*Exercise aim*
According to the passage on mobile VoIP, why do many Wi-Fi networks struggle to support VoIP for employees on the move? Explain in one to three sentences.

*Source text*

Mobile Voice over IP (VoIP) does what the name implies. It brings VoIP services to your mobile device so you can use the company’s wireless network to make and receive calls on your mobile device. Your mobile phone becomes your office extension. And when your mobile VoIP application connects with your unified communications (UC) system, you can access voice, video, instant messaging, text and presence through the same interface on your mobile device.

 

In fact, mobility is finally unlocking all of the benefits of UC. Thanks to mobile and the cloud, organizations are no longer limited by geographic obstacles, and employees are no longer wired to the office. Real-time collaboration occurs anytime, anywhere via cloud-based UC applications accessed on mobile devices, which enable users to take full advantage of the flexibility and productivity that UC has been promising for years.

 

However, significant hurdles remain when extending VoIP and UC applications to mobile devices. VoIP and UC place heavy demands on the wireless network infrastructure, especially bandwidth-hungry applications such as video. Wi-Fi networks often lack the coverage and capacity to support higher user densities and meet VoIP’s heightened demands for connectivity and performance.

 

This is because many wireless networks were originally designed to provide “hotspots” for stationary laptops, not continuous coverage for roaming employees, each accessing multiple mobile devices. As a result, signal strength often drops as a mobile user passes through an access point’s coverage area, causing performance issues and dropped calls that hamper productivity and customer service.

*Data shown*
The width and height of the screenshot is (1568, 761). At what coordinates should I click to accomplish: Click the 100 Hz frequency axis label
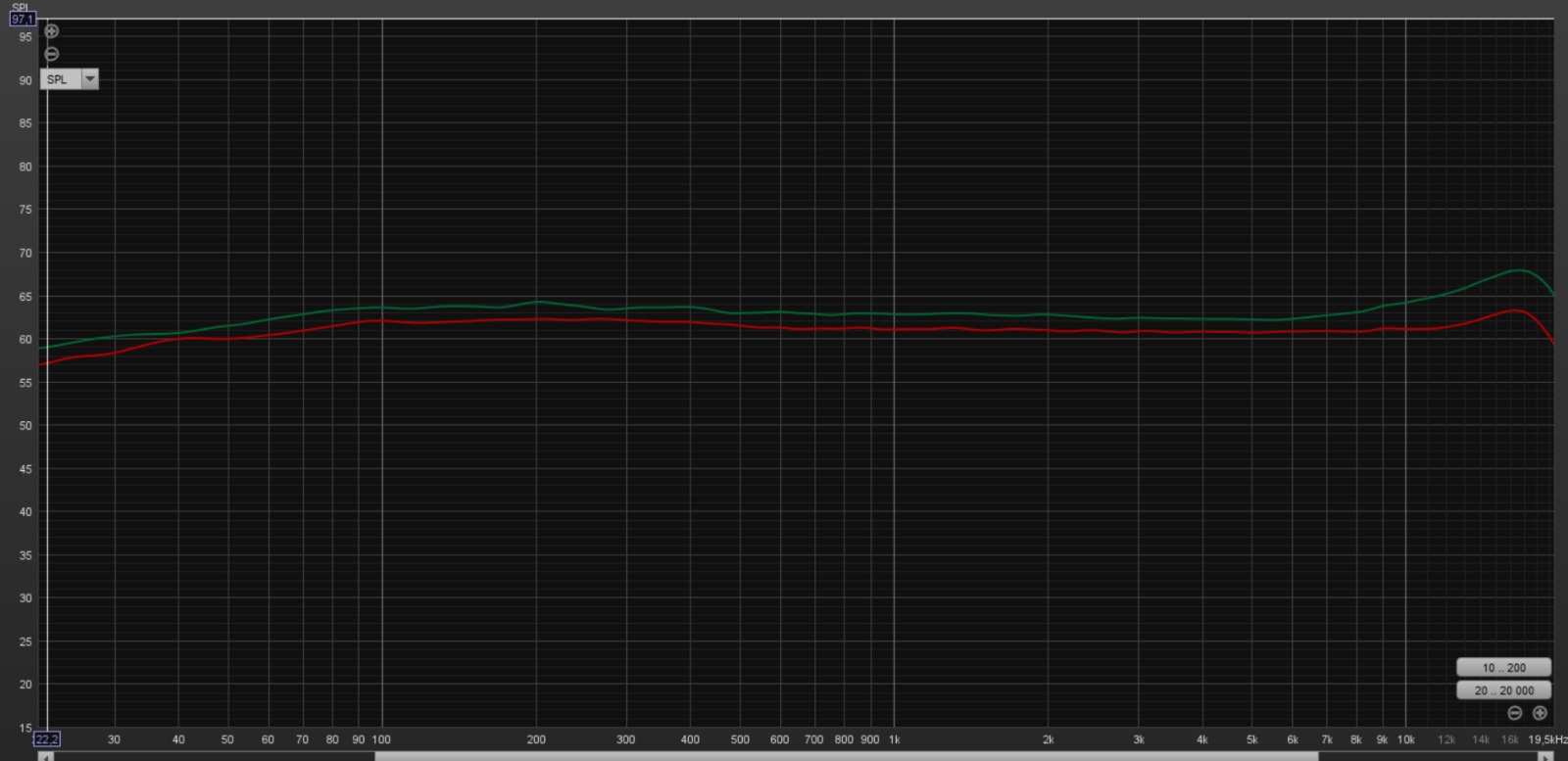point(381,739)
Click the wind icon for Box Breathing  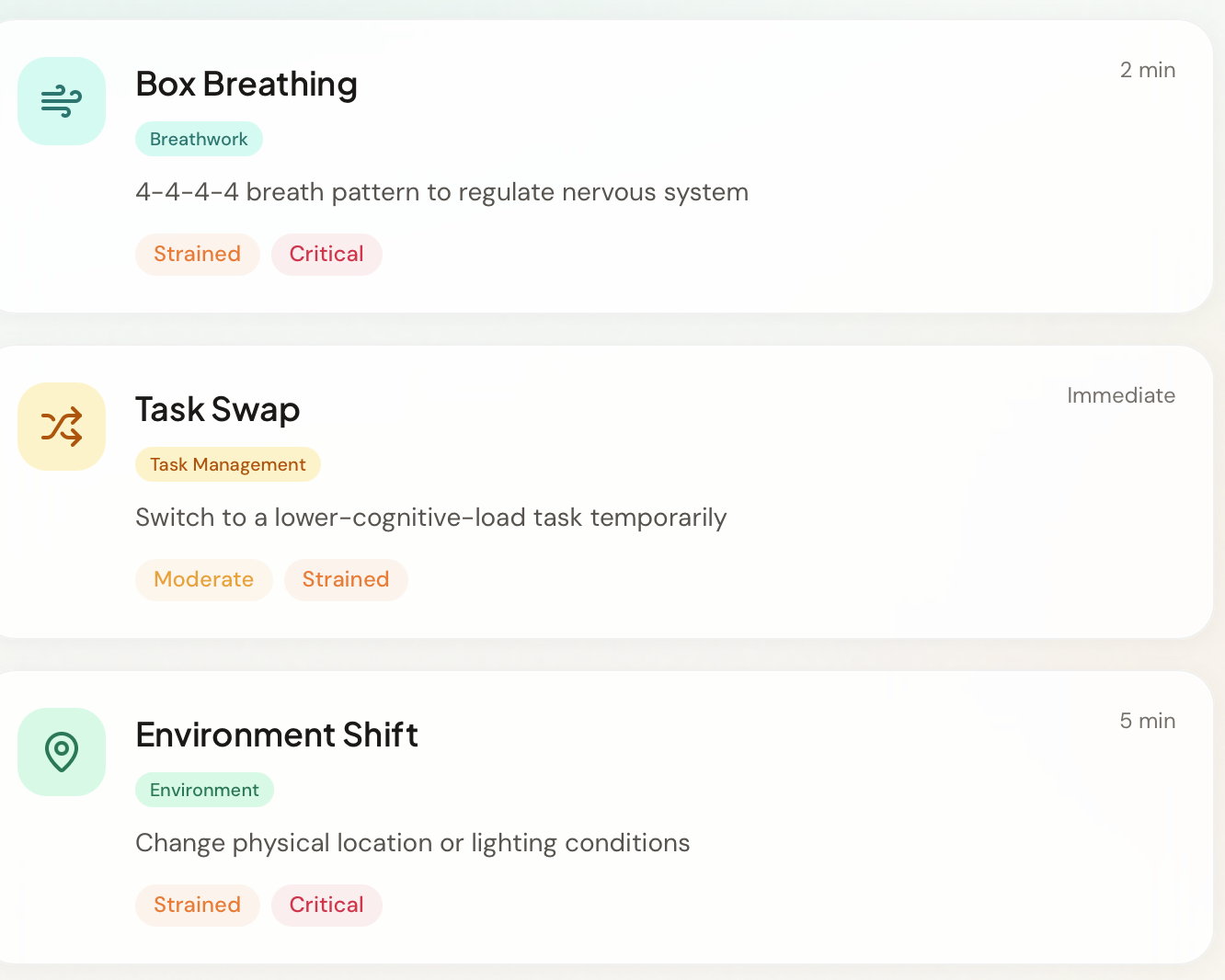(62, 101)
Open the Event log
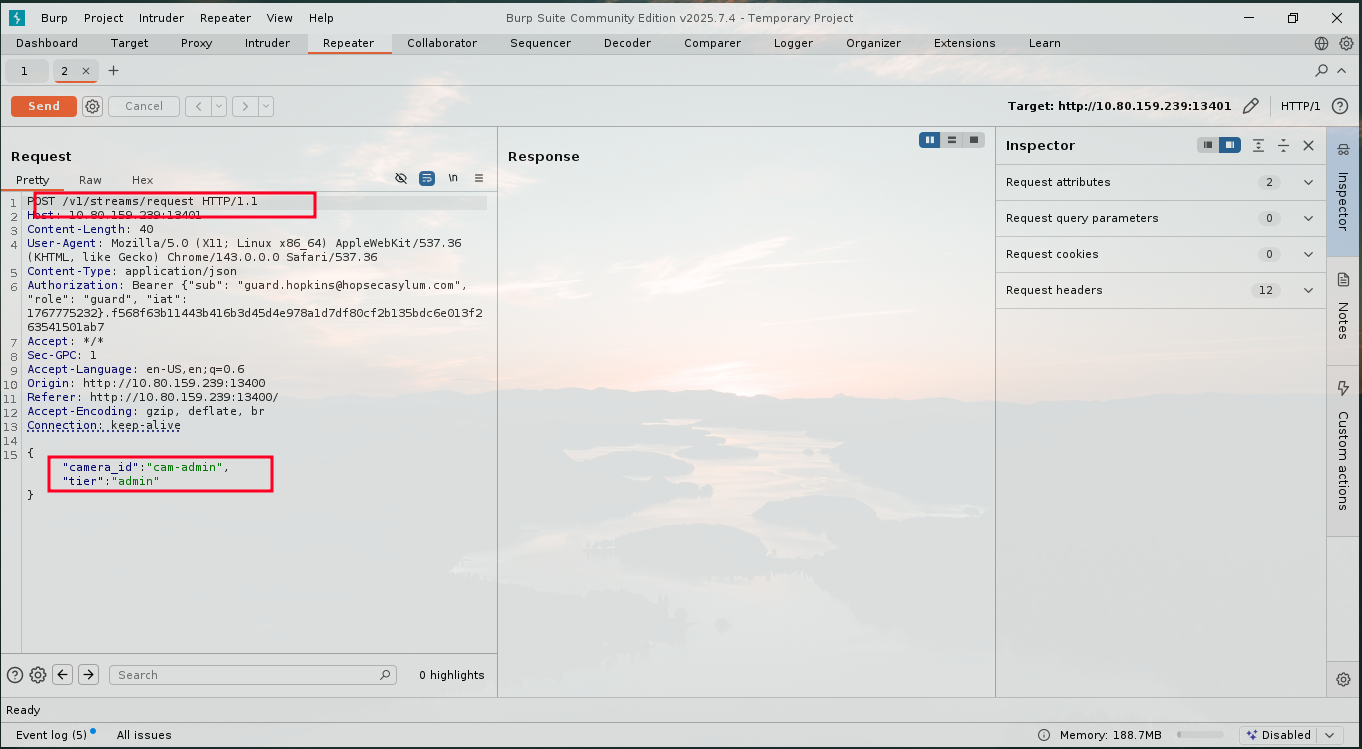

*Solution to this exercise*
Many wireless networks were originally designed to provide hotspots for stationary laptops, not continuous coverage for roaming employees who each use multiple mobile devices. As a result, signal strength often drops as a mobile user passes through an access point's coverage area. This causes performance issues and dropped calls.